_INFORMATION PROVIDED_

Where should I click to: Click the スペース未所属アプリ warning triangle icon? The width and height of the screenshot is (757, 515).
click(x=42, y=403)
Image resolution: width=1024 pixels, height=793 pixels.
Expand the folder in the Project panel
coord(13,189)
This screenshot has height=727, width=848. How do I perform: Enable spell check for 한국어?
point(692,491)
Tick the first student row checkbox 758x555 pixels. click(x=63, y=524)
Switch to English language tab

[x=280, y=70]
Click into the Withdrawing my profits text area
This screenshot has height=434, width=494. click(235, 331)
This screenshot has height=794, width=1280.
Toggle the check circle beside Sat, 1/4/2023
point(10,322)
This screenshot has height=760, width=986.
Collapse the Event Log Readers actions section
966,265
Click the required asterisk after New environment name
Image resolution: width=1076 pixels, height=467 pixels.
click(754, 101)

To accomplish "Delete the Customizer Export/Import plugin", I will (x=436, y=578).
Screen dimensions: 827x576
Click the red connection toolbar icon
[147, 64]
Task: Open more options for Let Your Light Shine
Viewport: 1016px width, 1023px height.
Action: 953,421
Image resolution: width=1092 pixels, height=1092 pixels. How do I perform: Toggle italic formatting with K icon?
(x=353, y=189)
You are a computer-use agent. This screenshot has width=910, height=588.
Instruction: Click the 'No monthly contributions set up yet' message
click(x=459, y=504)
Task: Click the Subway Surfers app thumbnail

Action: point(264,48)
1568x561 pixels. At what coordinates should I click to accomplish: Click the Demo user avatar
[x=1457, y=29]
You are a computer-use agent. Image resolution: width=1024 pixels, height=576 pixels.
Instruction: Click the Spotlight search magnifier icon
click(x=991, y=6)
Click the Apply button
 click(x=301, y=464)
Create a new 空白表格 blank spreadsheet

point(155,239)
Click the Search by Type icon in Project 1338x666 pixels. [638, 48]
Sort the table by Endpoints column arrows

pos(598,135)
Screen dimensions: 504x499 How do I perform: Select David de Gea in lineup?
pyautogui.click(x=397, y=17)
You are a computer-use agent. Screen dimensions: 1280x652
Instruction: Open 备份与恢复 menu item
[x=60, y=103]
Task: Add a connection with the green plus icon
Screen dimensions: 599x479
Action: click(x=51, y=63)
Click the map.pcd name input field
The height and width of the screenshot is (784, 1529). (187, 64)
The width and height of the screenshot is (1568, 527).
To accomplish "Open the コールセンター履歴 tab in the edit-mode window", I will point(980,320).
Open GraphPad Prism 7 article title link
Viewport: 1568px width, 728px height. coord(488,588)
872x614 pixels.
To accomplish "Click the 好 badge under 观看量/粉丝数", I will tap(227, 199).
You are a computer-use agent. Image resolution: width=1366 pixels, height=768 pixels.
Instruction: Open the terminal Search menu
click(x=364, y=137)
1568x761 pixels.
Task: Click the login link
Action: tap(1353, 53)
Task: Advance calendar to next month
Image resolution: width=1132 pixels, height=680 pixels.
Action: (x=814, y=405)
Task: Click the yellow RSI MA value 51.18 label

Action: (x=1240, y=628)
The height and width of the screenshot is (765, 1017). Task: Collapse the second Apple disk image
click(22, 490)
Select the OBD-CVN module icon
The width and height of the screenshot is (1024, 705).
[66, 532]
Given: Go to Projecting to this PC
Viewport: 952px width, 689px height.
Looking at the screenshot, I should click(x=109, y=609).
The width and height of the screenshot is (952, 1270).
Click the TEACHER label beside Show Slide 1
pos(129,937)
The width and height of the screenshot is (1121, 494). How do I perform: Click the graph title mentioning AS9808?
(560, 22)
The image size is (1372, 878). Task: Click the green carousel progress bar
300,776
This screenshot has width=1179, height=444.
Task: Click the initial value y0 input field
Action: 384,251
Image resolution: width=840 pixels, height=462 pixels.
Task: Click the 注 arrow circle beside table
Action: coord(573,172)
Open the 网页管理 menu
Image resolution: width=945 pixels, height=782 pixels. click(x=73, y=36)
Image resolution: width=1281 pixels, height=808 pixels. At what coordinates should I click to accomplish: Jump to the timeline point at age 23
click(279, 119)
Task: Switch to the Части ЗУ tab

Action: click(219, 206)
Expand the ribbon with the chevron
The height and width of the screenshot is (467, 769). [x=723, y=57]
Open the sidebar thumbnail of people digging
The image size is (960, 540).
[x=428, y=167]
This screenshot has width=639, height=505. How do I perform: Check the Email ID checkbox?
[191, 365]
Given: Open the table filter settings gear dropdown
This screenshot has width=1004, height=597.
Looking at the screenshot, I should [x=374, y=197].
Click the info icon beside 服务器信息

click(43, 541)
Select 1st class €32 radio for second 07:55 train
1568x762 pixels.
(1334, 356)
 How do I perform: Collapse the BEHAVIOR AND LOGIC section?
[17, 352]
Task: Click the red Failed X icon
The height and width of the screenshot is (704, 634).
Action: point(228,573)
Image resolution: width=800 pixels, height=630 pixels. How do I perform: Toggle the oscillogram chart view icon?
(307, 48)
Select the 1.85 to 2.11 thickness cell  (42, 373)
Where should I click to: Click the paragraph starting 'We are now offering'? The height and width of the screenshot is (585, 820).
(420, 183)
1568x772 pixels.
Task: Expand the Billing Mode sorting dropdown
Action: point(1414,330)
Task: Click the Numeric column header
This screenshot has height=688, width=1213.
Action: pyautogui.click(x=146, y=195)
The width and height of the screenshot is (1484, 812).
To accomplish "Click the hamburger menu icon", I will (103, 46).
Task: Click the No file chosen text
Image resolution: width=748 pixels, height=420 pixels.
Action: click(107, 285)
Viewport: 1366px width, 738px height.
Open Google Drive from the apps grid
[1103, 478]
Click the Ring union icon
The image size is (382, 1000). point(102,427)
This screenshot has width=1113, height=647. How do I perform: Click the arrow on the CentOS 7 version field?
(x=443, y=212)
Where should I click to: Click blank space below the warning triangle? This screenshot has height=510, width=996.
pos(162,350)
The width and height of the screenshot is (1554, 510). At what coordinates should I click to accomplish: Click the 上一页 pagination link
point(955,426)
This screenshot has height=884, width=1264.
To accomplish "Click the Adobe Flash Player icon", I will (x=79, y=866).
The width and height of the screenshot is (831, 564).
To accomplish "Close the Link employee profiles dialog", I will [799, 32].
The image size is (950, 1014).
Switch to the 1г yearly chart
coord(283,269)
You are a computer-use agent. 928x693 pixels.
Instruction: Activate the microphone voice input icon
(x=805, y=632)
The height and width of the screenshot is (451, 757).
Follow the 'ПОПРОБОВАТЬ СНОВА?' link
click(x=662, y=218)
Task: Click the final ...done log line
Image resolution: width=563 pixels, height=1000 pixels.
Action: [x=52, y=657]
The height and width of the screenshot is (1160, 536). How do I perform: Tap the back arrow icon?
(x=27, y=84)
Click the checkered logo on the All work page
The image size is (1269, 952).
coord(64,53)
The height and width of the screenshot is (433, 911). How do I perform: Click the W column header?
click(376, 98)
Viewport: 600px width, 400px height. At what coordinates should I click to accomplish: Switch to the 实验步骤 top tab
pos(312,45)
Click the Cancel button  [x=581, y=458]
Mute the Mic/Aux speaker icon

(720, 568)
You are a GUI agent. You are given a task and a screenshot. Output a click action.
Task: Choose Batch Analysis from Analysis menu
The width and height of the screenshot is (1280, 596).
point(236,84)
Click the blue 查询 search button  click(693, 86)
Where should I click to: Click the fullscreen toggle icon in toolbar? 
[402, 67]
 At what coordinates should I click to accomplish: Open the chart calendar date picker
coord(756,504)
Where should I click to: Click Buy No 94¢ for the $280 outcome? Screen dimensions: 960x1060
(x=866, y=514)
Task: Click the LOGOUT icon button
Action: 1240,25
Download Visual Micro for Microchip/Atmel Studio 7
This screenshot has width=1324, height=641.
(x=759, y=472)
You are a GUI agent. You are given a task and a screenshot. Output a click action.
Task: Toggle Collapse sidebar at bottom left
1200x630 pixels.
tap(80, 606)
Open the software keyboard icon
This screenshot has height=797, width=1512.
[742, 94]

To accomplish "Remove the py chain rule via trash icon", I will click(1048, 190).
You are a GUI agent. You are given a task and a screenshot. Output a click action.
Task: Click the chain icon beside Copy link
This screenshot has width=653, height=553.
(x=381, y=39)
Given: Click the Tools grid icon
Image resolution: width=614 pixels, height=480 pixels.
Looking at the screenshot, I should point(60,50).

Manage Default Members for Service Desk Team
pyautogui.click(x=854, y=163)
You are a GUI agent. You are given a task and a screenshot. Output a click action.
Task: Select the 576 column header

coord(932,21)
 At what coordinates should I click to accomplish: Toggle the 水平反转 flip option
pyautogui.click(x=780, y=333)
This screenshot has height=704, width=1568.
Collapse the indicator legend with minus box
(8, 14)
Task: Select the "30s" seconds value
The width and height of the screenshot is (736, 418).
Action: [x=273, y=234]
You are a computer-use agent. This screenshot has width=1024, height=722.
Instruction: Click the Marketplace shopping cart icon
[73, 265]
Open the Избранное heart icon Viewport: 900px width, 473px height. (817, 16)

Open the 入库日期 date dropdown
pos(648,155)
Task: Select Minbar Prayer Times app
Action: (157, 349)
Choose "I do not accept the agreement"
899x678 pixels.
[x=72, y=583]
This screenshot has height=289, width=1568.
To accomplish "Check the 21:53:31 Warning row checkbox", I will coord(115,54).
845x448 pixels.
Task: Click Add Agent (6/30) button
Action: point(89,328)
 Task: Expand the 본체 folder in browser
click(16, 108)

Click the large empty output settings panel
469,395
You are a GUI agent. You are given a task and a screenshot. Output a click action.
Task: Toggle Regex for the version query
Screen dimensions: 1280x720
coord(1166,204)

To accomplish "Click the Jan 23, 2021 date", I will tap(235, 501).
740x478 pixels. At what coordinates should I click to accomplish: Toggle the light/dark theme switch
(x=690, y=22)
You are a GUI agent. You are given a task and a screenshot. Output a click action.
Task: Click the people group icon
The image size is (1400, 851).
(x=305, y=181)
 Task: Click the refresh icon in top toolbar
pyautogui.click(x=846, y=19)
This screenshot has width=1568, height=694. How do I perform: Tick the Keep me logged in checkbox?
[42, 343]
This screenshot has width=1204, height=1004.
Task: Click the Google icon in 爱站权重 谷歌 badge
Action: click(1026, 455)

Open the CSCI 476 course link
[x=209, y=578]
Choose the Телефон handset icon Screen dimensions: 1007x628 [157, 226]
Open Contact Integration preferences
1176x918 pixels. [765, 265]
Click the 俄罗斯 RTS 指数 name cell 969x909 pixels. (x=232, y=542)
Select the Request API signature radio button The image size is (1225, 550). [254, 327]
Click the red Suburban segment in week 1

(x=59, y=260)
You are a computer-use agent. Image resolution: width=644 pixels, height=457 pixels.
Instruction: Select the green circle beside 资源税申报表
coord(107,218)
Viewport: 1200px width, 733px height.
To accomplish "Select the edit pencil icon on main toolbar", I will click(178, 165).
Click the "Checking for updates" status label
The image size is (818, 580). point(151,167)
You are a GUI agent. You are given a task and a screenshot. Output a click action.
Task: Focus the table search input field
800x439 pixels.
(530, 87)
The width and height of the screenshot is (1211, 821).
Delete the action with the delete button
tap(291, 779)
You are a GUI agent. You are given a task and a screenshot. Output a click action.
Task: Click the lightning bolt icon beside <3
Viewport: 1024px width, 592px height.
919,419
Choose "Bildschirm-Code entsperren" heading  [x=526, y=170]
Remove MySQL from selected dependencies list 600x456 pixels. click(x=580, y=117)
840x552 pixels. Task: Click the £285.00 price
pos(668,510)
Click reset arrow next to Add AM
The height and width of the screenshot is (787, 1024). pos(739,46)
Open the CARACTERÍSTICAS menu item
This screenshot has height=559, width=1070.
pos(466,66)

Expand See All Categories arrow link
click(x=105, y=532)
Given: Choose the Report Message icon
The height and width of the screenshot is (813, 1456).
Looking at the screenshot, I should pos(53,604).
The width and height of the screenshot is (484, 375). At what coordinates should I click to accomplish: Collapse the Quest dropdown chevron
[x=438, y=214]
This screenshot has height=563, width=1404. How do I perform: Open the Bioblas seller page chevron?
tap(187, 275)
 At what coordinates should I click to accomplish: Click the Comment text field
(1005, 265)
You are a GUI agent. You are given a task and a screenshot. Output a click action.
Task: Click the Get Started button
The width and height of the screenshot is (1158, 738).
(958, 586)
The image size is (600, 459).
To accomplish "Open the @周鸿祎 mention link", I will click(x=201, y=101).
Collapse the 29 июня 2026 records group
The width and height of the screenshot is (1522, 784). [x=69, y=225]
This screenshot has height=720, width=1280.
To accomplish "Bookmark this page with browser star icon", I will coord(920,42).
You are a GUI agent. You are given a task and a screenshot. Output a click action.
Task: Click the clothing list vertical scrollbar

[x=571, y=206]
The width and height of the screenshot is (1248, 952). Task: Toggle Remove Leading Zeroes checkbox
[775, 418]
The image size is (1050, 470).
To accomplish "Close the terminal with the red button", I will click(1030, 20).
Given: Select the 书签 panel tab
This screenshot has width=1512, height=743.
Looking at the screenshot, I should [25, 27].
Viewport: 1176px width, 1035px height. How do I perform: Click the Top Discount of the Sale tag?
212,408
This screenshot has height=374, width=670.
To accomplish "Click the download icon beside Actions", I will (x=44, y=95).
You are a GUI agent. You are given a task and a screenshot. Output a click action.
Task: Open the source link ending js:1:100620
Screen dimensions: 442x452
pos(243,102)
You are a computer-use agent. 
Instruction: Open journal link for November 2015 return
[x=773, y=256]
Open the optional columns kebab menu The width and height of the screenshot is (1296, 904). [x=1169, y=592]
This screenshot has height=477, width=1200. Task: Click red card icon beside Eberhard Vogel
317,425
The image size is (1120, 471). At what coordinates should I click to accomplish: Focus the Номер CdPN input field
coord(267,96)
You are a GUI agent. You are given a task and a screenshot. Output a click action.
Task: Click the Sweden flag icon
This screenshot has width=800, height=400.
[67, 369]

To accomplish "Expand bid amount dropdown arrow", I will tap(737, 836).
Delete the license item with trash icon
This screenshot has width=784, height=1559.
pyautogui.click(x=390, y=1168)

_TO DO_
Only the count is wanted: report how many lines of the material above hold the word "chain".

_REPLY_
2